§ **Data to examine**
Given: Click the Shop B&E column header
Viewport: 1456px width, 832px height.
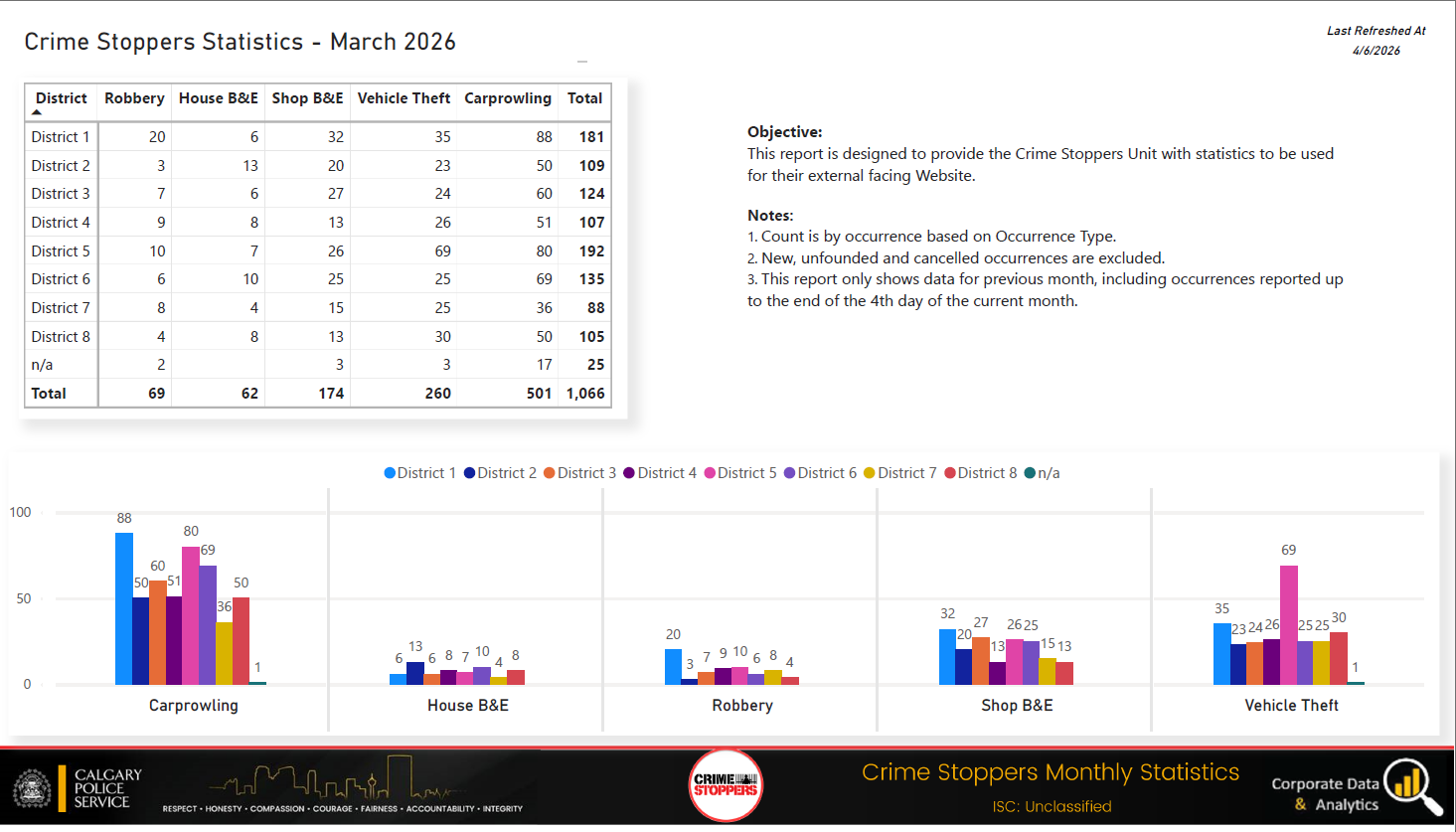Looking at the screenshot, I should tap(307, 98).
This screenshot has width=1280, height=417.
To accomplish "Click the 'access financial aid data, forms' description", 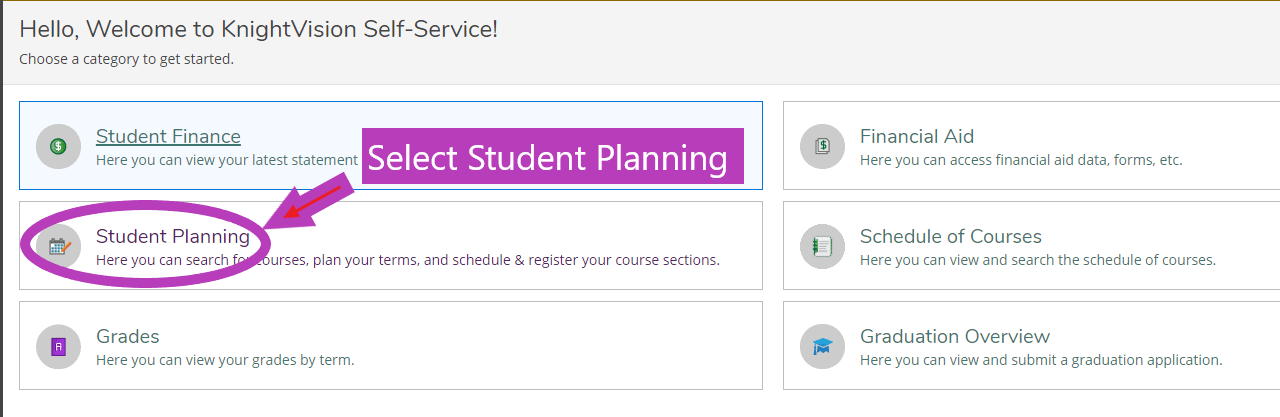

§ **To do**
Please reproduce nothing but the lines from the one containing "Viewport: 1456px width, 832px height." through the closing line of the listing, retyped word for word, pictures excluded.

§ **Task solution**
Viewport: 1456px width, 832px height.
Looking at the screenshot, I should tap(307, 98).
This screenshot has width=1280, height=417.
To accomplish "Click the 'access financial aid data, forms' description", 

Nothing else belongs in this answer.